Start of Block
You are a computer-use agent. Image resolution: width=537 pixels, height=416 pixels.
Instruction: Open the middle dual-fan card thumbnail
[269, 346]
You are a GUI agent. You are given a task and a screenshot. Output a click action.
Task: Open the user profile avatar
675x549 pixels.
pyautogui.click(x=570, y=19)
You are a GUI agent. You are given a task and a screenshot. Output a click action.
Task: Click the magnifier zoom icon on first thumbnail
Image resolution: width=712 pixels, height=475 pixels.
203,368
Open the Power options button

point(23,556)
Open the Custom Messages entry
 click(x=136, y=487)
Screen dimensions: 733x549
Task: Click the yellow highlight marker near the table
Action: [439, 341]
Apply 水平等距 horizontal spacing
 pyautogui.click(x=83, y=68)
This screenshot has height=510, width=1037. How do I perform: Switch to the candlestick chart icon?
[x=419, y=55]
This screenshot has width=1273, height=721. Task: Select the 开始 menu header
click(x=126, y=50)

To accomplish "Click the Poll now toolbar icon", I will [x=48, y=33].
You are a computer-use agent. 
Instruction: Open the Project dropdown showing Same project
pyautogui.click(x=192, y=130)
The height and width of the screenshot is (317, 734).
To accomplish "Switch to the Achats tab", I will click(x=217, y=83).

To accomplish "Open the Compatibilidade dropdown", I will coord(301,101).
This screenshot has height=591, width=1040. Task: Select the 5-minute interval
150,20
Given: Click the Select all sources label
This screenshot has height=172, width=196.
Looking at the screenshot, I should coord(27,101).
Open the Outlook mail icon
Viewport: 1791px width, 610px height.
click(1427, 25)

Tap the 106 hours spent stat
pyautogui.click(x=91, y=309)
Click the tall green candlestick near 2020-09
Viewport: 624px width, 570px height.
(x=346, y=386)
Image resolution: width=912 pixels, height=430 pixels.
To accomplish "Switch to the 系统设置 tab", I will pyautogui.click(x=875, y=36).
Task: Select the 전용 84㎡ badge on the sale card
End of Block
**WHAT THE TASK ASKS:** Lines holding "computer": count them across the data and reply with the number alone.

**SOLUTION FOR THIS TASK:** 2